JAKARTA, KOMPAS.com - Peneliti departemen politik dan perubahan sosial dari lembaga CSIS, Arya Fernandes, mengungkapkan ada empat faktor yang menentukan tingkat partisipasi pemilih di Pemilu 2019, khususnya pada pemilihan presiden (Pilpres).
Arya menjelaskan, faktor pertama adalah sistem pemilu. Menurutnya, sistem pemilu yang diterapkan di Indonesia saat ini adalah menggunakan sistem proporsional terbuka.
"Kalau kita lihat, sistem proporsional terbuka itu membuat partisipasi pemilih akan lebih tinggi jika menggunakan sistem proporsional tertutup. Indonesia, menggunakan sistem proporsional terbuka," ujar Arya dalam sebuah diskusi di kawasan Cikini, Jakarta Pusat, Rabu (27/2/2019).
Namun demikian, lanjutnya, ada sejumlah pekerjaan rumah yang perlu diperbaiki oleh DPR yang merumuskan undang-undang Pemilu, salah satunya ambang batas pencalonan presiden.
Baca juga: Dirjen Dukcapil: Kalau Bisa E-KTP WNA Dicetak setelah Pemilu
Sebab, tutur Arya, tren partisipasi pemilih untuk pilpres sejak 2004 hingga 2014 mengalami penurunan.
Berdasarkan data Komisi Pemilihan Umum (KPU), tingkat partisipasi pemilih pilpres pada 2004 yakni sebesar 79,76 persen pada putaran pertama dan 74,44 persen di putaran kedua, 2009 (72,09 persen), dan 2014 (70 persen).
"Dugaan saya karena peserta calon presiden.

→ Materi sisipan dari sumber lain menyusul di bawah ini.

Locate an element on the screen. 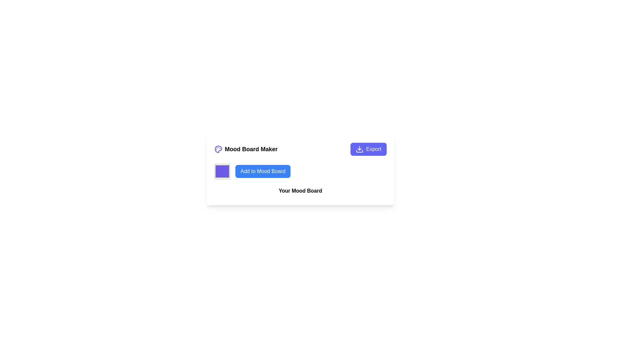 Image resolution: width=626 pixels, height=352 pixels. the 'Add to Mood Board' button, which is a rectangular button with a blue background and white text is located at coordinates (263, 171).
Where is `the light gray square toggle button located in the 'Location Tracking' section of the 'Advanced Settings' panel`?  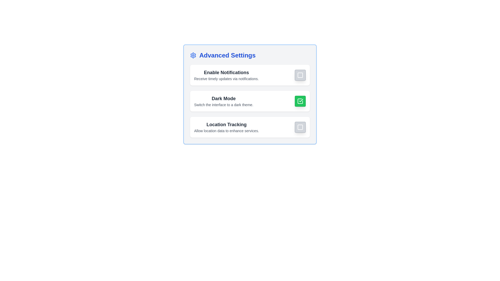
the light gray square toggle button located in the 'Location Tracking' section of the 'Advanced Settings' panel is located at coordinates (300, 127).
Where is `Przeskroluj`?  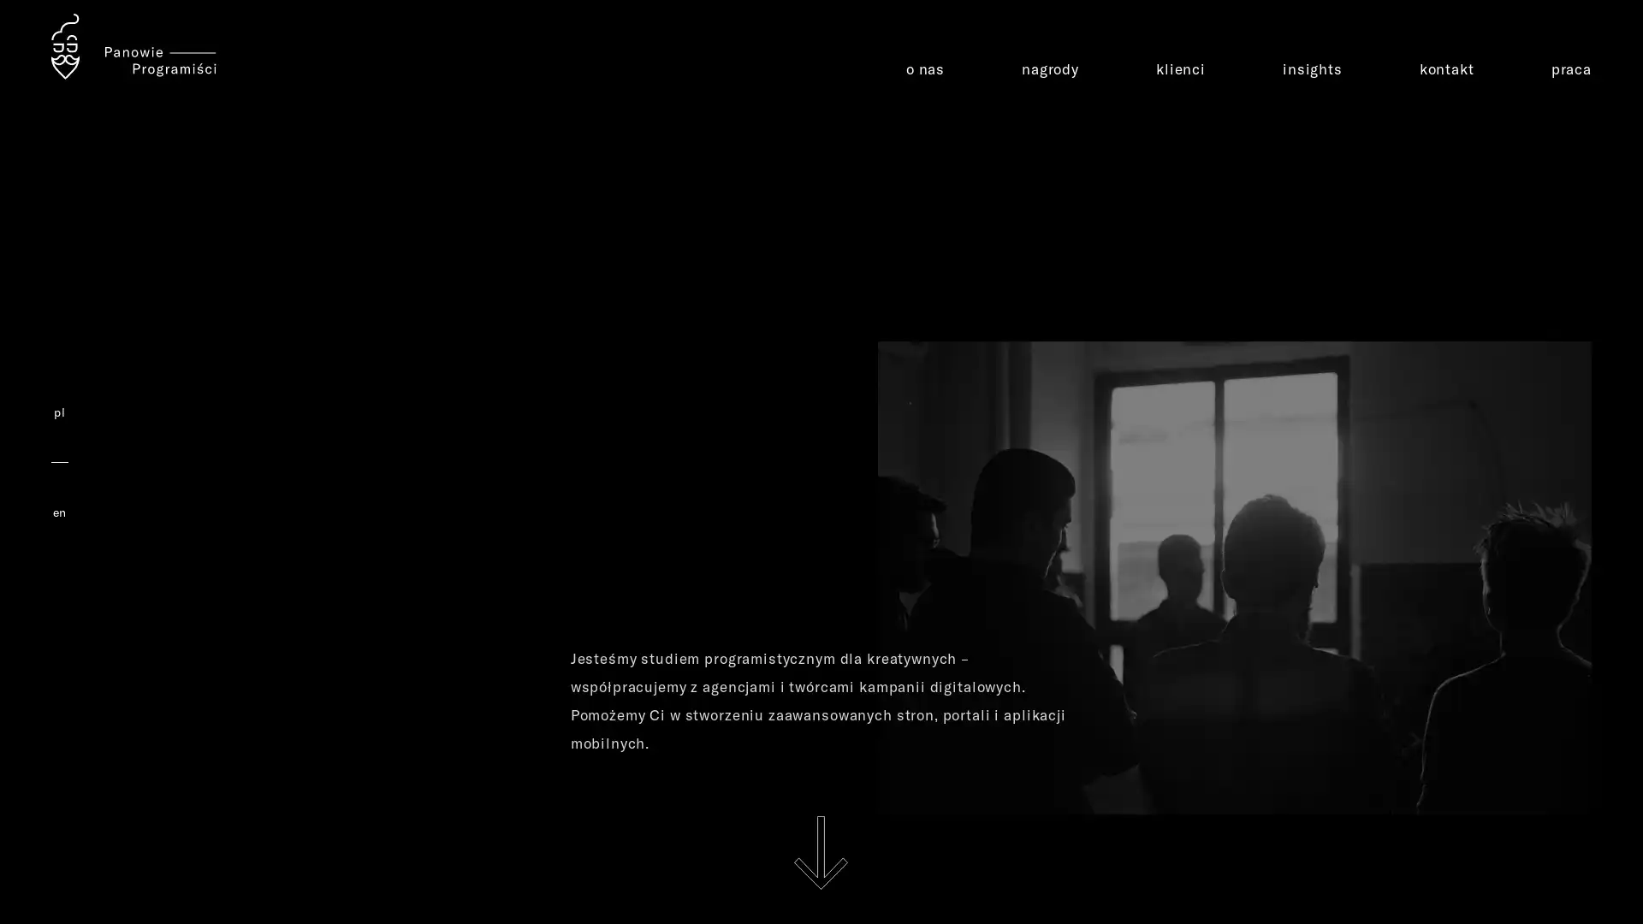 Przeskroluj is located at coordinates (820, 852).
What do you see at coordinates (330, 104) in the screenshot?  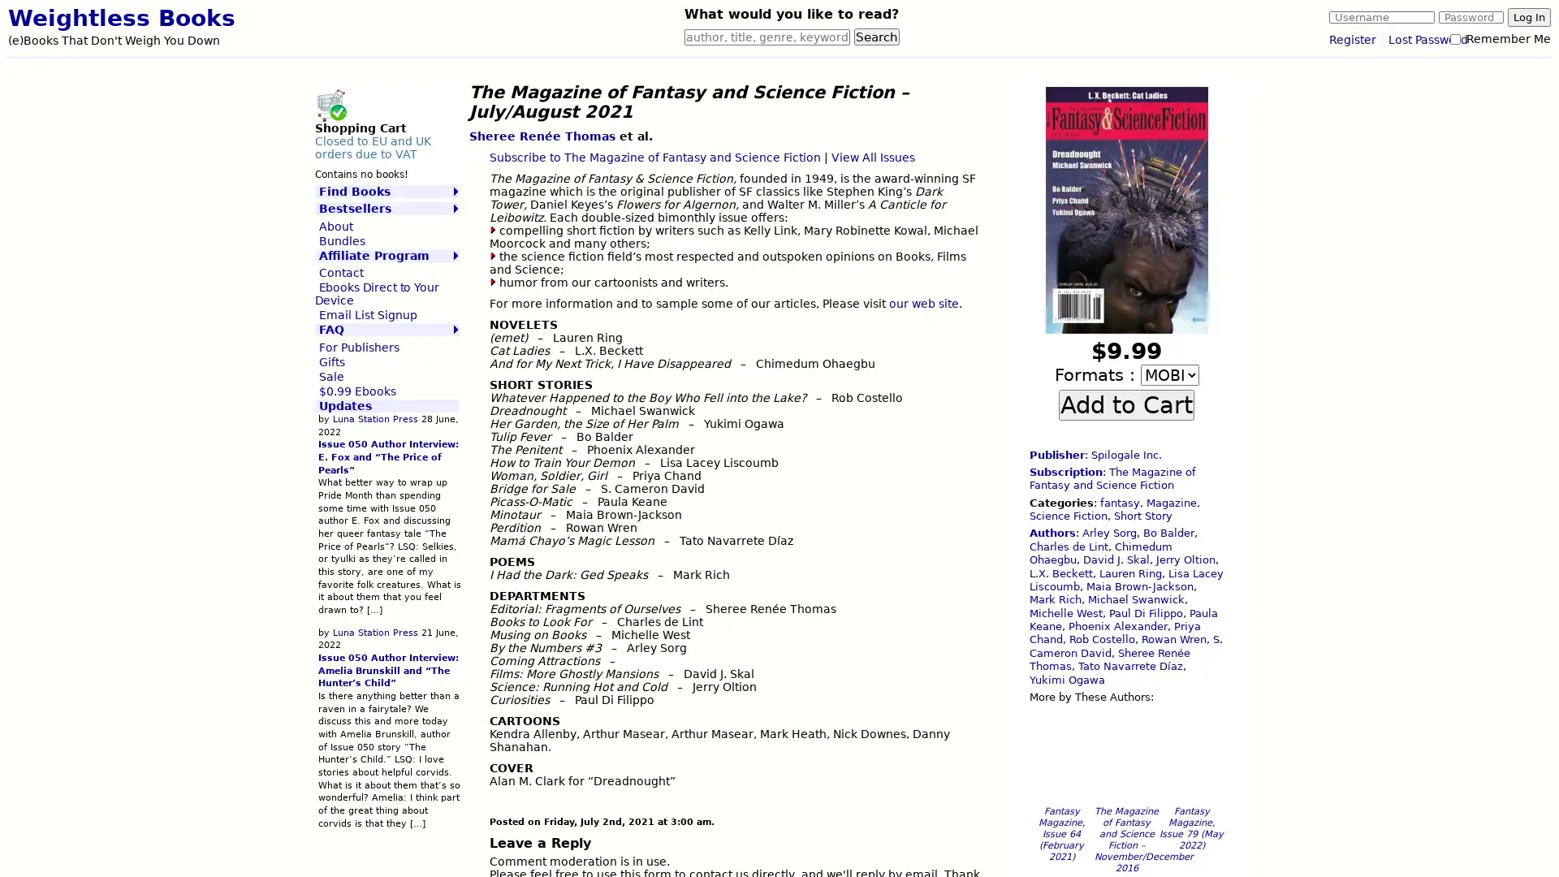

Pada Pilpres 2004, kita punya lima calon, kemudian pada 2009 ada tiga calon, dan di 2014 jadi dua calon. Belajar dari Pilpres 2014, masyarakat tidak memiliki alternatif calon karena hanya ada dua saja paslonnya," papar Arya.
"Ketika mereka tidak punya alternatif, mereka mungkin akan golput. Tapi ketika calonnya banyak, maka pemilih punya banyak alternatif. Maka itu, dugaan saya untuk menaikkan partisipasi pemilih adalah dengan mempermudah syarat pencalonan sehingga kompetesinya terbuka," sambungnya.
Faktor kedua, seperti diungkapkan Arya, yaitu isu negatif dan kampanye hitam. Baginya, faktor kedua ini bisa menurunkan tingkat partisipasi pemilih.
Baca juga: Seknas Prabowo-Sandi Bentuk Laskar Pencegahan dan Pengawasan Kecurangan Pemilu
Ia menegaskan, banyaknya hoaks dan minimnya inovasi di program paslon, maka pemilih tidak memiliki harapan dengan pemimpin Indonesia ke depan.
"Faktor ketiga adalah durasi kampanye juga perlu diperpendek. Durasi yang terlalu panjang ini melelahkan pemilih," ucapnya.
Dan terakhir, ungkap Arya, yakni intergritas penyelenggara pemilu, yaitu KPU dan Bawaslu. Menurutnya, sejauh ini kedua lembaga memiliki kesan yang bagus dan positif di masyarakat.
"Saya relatif tidak mendengar isu-isu negatif soal KPU dan Bawaslu," pungkasnya.